(Testo)
Grande in Udinese, Lazio e Roma, il biondo svedese fu però reso celebre da una commedia musicale
Più che alle sue indubbie, e rilevantissime, qualità tecniche e stilistiche, lo svedese Bengt Arne Selmosson deve buona parte della sua notorietà, non ancora scalfita dagli anni, a un suggestivo e poetico soprannome, «Raggio di Luna», e all’uso che ne fecero gli eccellenti Garinei e Giovannini, grandissimi autori del nostro teatro leggero, in un loro fortunato musical.
La storia, che non è sempre stata riportata nei giusti particolari, merita una sommaria ricostruzione, non senza aver prima rilevato come Selmosson, rivelatosi nell’Udinese sia poi passato a Roma, giocando tre anni su ciascuna delle due sponde calcistiche del Tevere.
Dunque, il musical. Le vicende del calcio eroico e turbolento degli anni Cinquanta avevano come protagonista fisso il presidente del Palermo, principe Raimondo Lanza di Trabia, leggendaria figura di viveur, uno degli inventori del calciomercato ai tempi del Gallia, sempre circondato da una fitta e qualificata corte femminile. Fra le molte, rocambolesche avventure che lo riguardano, una delle più divertenti e strampalate è sicuramente quella di un’attrice di grido che, al termine di un’affettuosa amicizia, si vide omaggiata, a titolo di liquidazione, non già del consueto e canonico anello di brillanti, ma del… cartellino di un calciatore. Esattamente quello dell’argentino Henrique Martegani, che dalla natia Baires era stato importato in Italia dal Padova, poi aveva giocato tre stagioni a Palermo, con esiti non disprezzabili, e infine era stato girato alla Lazio.
Proprio l’arrivo a Roma dell’argentino aveva portato alla luce la storia e destato l’interesse di Garinei e Giovannini, che vi avevano subito intuito i lati comici e paradossali per una commedia musicale di successo. L’unica remora era la scarsa notorietà del giocatore, in ambito non strettamente specialistico.

(Dati di partenza)
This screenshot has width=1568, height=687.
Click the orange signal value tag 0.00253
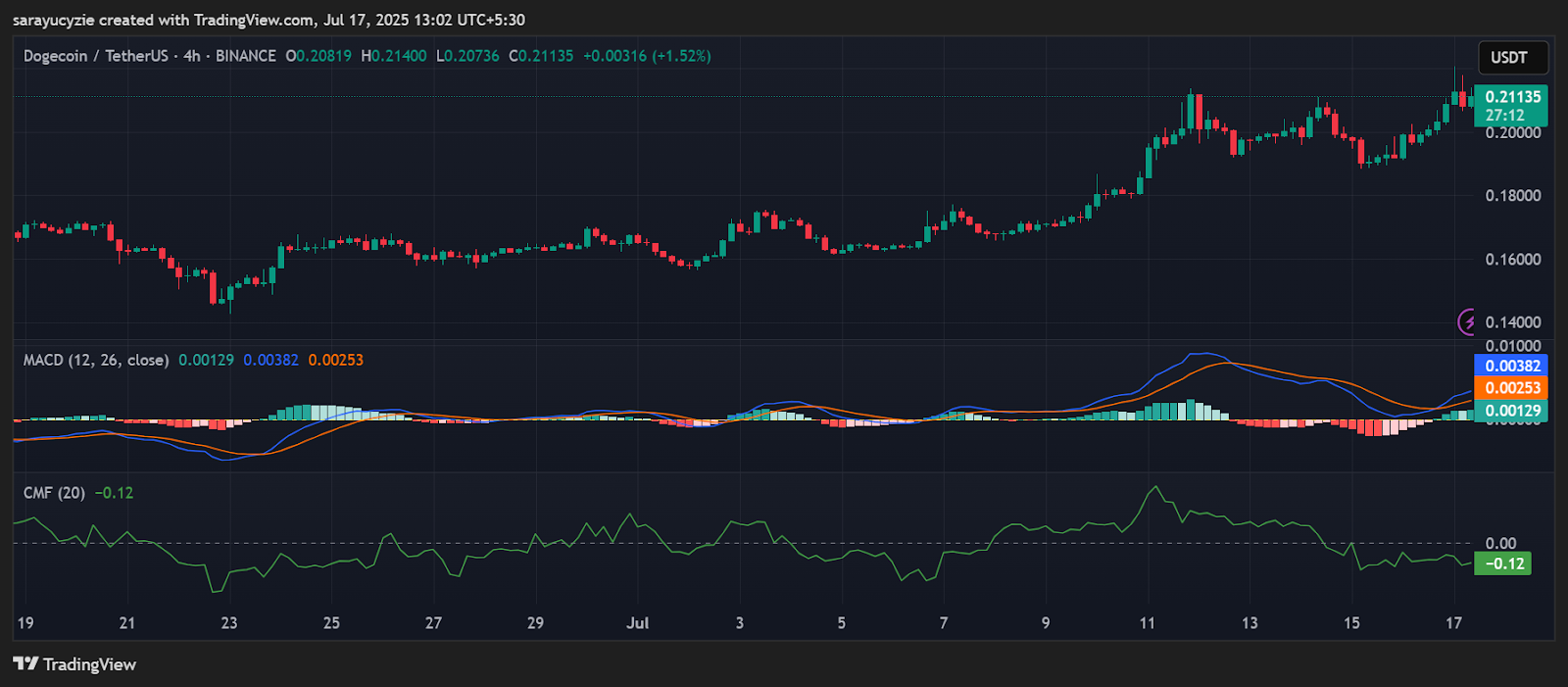point(1511,388)
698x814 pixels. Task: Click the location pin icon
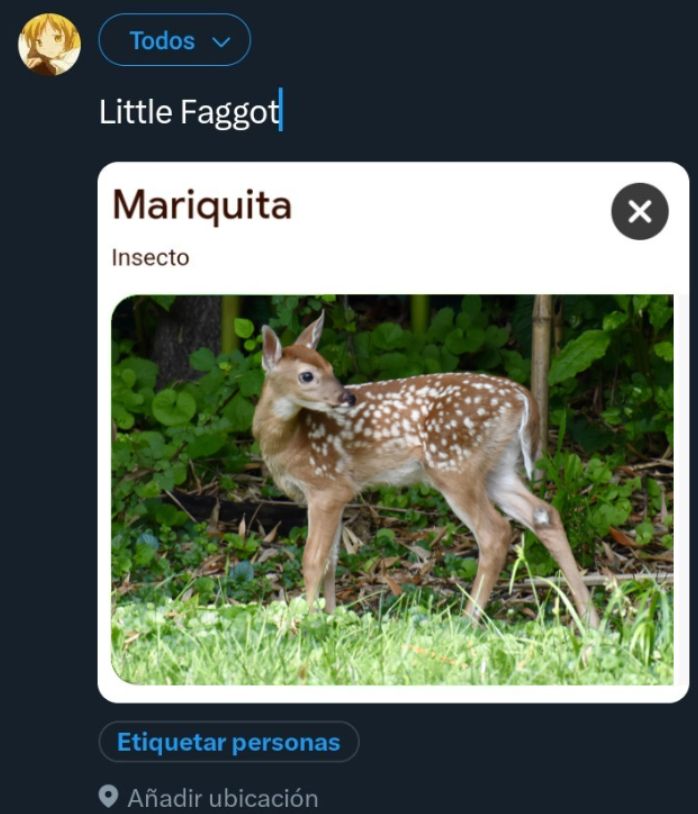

(Quesiti da risolvere)
1. Riporta dal testo su Selmosson il passo che comincia con «Proprio l’arrivo a» e prosegue fino a «non strettamente specialistico.».
2. Per favore, indica con quale soprannome era conosciuto lo svedese, secondo il testo su Selmosson.

(Soluzioni dei quesiti)
1.
Proprio l’arrivo a Roma dell’argentino aveva portato alla luce la storia e destato l’interesse di Garinei e Giovannini, che vi avevano subito intuito i lati comici e paradossali per una commedia musicale di successo. L’unica remora era la scarsa notorietà del giocatore, in ambito non strettamente specialistico.

2. «Raggio di Luna».